After drawing up his design (complete with “dribble” hole in the bottom of each bucket, so that the wheel is self-draining when not in use!), Bob had the individual parts for his water wheel prefabbed by the Carolina Steel Company in Greensboro, North Carolina. A Richmond, Virginia representative for the firm says that the 3/16 inch steel plate used in the 980-pound assembly’s 37 eight-by-twelve-inch buckets, its five-inch-wide rim, and its one-foot-wide sole plate would currently cost about $130. You can add on another $70 for burning, forming, and welding the metal. (These prices, of course, will vary in different parts of the country and — as time goes on — are sure to escalate right along with the price of everything else.)

The hubs for the Wooding wheel were pretty much “Chinese copied” from the hubs manufactured years ago by the now-defunct Fitz Water Wheel Company of Hanover, Pennsylvania. Bob had them cast at a local foundry from a wooden pattern that he made himself, and the materials and labor for the raw castings set him back only $25. A nearby machine shop then bored out the hubs on a lathe, cut keyways into the bores, and made up the pair (each half of the set contains six 3/8 inch by 2 inch spokes) of spokes for the wheel . . . all for only $60 complete.

Once he had all the components for his wheel prefabbed and in hand, there was nothing for Bob Wooding to do but assemble the power unit. “I used calipers to measure and remeasure the spaces around the rim for my buckets until I had them exact to the width of a pencil mark,” Bob says. “Then I tacked the buckets in place all the way around and rechecked everything before I finally welded them in permanently. If you try to finish-weld each one as you go without tacking everything together first, you know, you can get off kilter and warp the whole wheel.”

Every one of the six “ears”, or extensions, on each of the two hubs has a recessed area 3/8 inches deep by two inches wide by four inches long on its inside surface for a spoke to set into. This end of each spoke is held firmly in place with two 7/16 inch galvanized bolts, nuts, and lock washers. The other ends of the spokes are welded to the outside faces of the wheel’s rim . . . as you can see in one of the accompanying photos.

It should also be pointed out that the distance (16 inches) between the two hubs is four inches wider than the distance (12 inches) across the buckets on the rim. This “dish” effect — so typical of the Fitz wheels of years ago — adds a great deal of strength to the completed wheel . . . without adding any additional weight.

The finished wheel was hoisted with a front-end loader, hauled to the foundation that had been poured for it, and gently eased down until the pillow block bearings on its two-inch steel shaft could be bolted into place. A few small pieces of metal were then welded into some of the buckets to balance the completed assembly, and the whole wheel was given a primer coat of zinc chromate and a finish coat of black enamel.

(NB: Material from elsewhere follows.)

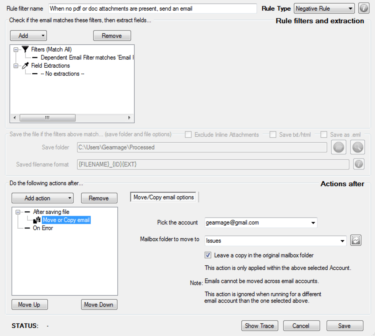
Task: Click the refresh mailbox folders icon
Action: click(356, 240)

As water pours down over one side of the mounted wheel and turns it, the spinning of the wheel is converted to an up-and-down pumping motion by an eccentric arm attached to the assembly’s two-inch-thick main shaft. This “arm”, to be truthful, is not really an arm at all . . . but simply a spot one and a half inches off center on the face of a 15-inch gear salvaged from a local junkyard. The spot has been drilled and tapped to accept a threaded mounting pin for the lower end of a long white oak connecting rod.

As the water wheel’s main shaft rotates, then, the 15-inch gear attached to it also rotates smoothly. This causes the eccentric pin fastened to the face of the gear to revolve around and around in a three-inch arc. Which, in turn, causes the guided white oak connecting rod that rides the pin to pump up and down with a three-inch stroke.

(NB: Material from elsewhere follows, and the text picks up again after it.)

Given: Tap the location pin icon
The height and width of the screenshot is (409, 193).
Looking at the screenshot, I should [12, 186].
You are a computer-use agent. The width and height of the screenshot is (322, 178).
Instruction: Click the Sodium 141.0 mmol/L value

The upper end of the connecting rod (think of it as the hand holding the handle of an old-fashioned “armstrong” water pump) is bolted to a cross-arm that runs across the top of a reservoir and is secured to a red cedar post on the other side so that it can hinge up and down. And in the middle of that cross-arm — just off center in favor of the water wheel — is attached a cylinder rod which runs down to a cylinder pump that is firmly bolted to the bottom of the reservoir.

And that’s all there is to the Wooding stream-run, spring-fed water system. Water from the spring 120 feet away runs a couple of feet downhill to fill the cement reservoir. At the same time, a great deal more water from the dam — also about 120 feet away but in a slightly different direction — flows through the flume and pours down over one side of the 6 1/2-foot water wheel, causing it to turn. And, as the wheel turns, the pump in the reservoir pumps . . . which forces the fresh spring water 100 feet uphill (through a line buried beneath the frost line) to a 500-gallon storage tank which stands near the blooding house. And, from that tank, the spring water is then gravity-fed to the house, stables, and swimming pool on the blooding property.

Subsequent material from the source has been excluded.